PublicitéL'évolution constante du paysage de la cybersécurité a longtemps tenu les RSSI en haleine, et l'IA pose désormais de nouveaux défis quant au fonctionnement des équipes de sécurité. Selon l'étude « Future of Cyber » de Deloitte auprès de décideurs américains dans le domaine de la cybersécurité, les capacités de l'IA sont de plus en plus utilisées dans les programmes de cybersécurité. 43 % des répondants y ont ainsi largement recours.
Le recours à cette technologie permet aussi aux RSSI de gagner en influence auprès d'une direction de plus en plus experte en cyber : près d'un tiers des répondants à l'étude de Deloitte indiquent ainsi être impliqués dans les discussions stratégiques sur les investissements technologiques. Cependant, ce changement de stature est progressif, souligne Joe Oleksak, associé chez Plante Moran, cabinet de conseil en comptabilité et en gestion de patrimoine. « Après près de 30 ans de conseil en cybersécurité, je peux affirmer avec certitude que l'IA n'a pas révolutionné les organisations cyber, elle transforme plutôt progressivement leur mode de fonctionnement », dit-il.
L'IA amplifie la moindre erreur
Le changement le plus important observé par Joe Oleksak réside dans la prise de conscience de l'importance du facteur vitesse dans les décisions des équipes cyber. Et, en la matière, l'IA n'est pas forcément une solution miracle, affirme-t-il. « L'IA accélère tout, aussi bien les attaques que les défenses, ce qui signifie que les fondamentaux sont plus importants que jamais, explique-t-il. Le provisioning, les autorisations, la segmentation du réseau, et même les informations stockées dans les dossiers partagés, doivent être gérés avec précision, car l'IA amplifie la moindre erreur. »

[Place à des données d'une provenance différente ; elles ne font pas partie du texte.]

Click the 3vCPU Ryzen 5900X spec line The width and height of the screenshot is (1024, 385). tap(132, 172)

C'est là qu'intervient la discipline. « Les organisations qui ont investi dans la sécurité au fil du temps constatent des gains d'efficacité en intégrant des outils basés sur l'IA à leurs processus, souligne l'associé de Plate Moran. Mais celles qui n'ont pas pris la sécurité au sérieux restent confrontées aux mêmes risques qu'avant. L'IA ne rattrape pas leur retard comme par magie. » En réalité, comme les attaquants utilisent l'IA pour rendre le phishing, les analyses et les deepfakes moins coûteux et plus rapides, ajoute Joe Oleksak, l'écart entre les organisations matures et celles qui ne sont pas bien préparées ne fait que se creuser.

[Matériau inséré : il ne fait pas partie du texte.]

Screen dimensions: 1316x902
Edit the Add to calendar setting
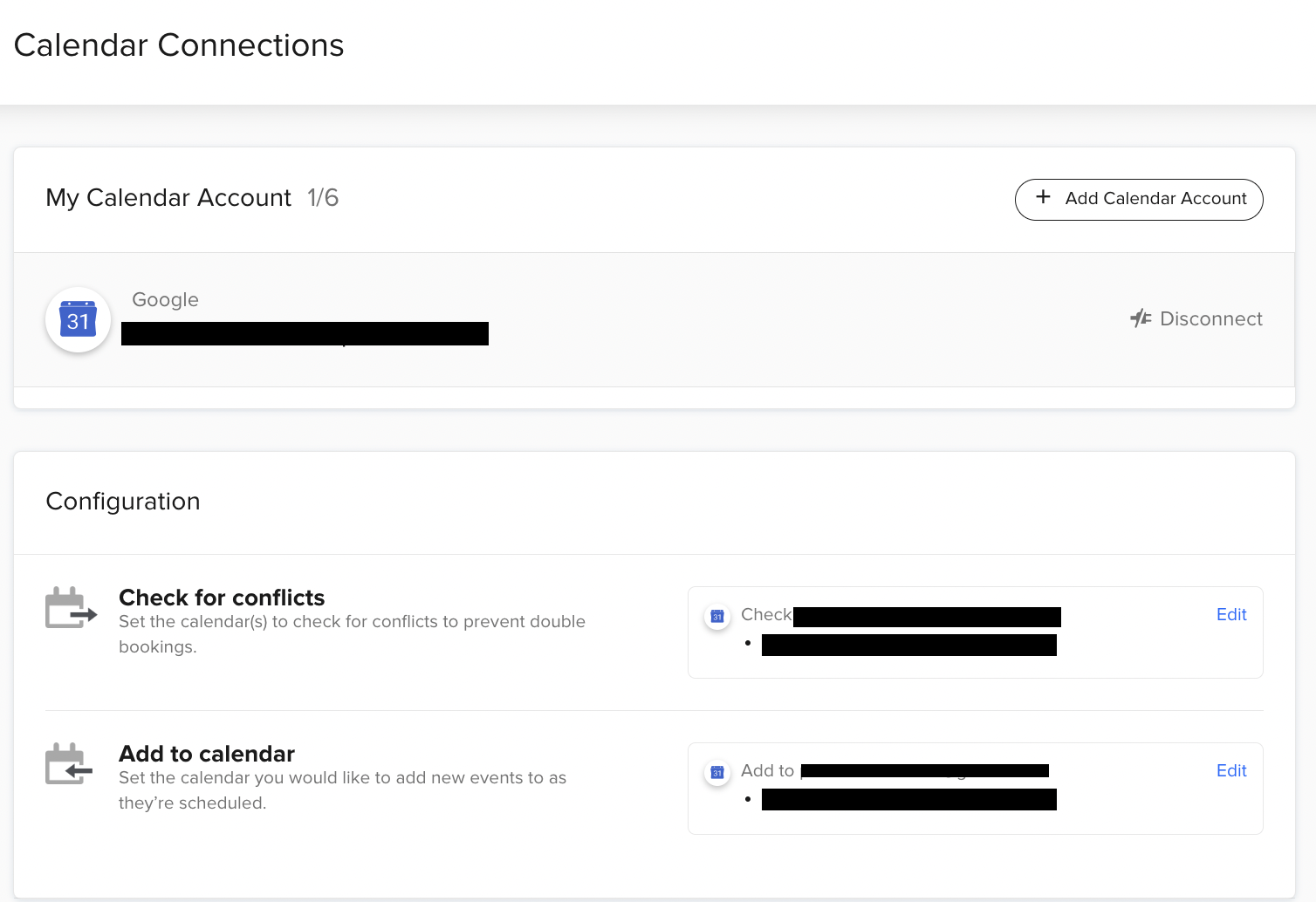(1231, 770)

Certains RSSI repensent leur organisation de sécurité pour suivre le rythme de l'IA et en exploiter le potentiel, à mesure que cette technologie s'intègre de plus en plus à leurs stratégies. Deneen DeFiore, vice-présidente et RSSI chez United Airlines, affirme ainsi que l'IA a clairement transformé la nature de sa relation avec le reste de la direction. « L'IA a élevé la cybersécurité au rang de priorité stratégique. Je collabore plus étroitement avec d'autres dirigeants pour garantir que la sécurité soit intégrée dès le départ aux initiatives d'IA, explique-t-elle. Il ne s'agit plus seulement de protéger les infrastructures : il s'agit de favoriser l'innovation en toute sécurité, d'instaurer la confiance et d'aider l'entreprise à progresser plus rapidement et sereinement. »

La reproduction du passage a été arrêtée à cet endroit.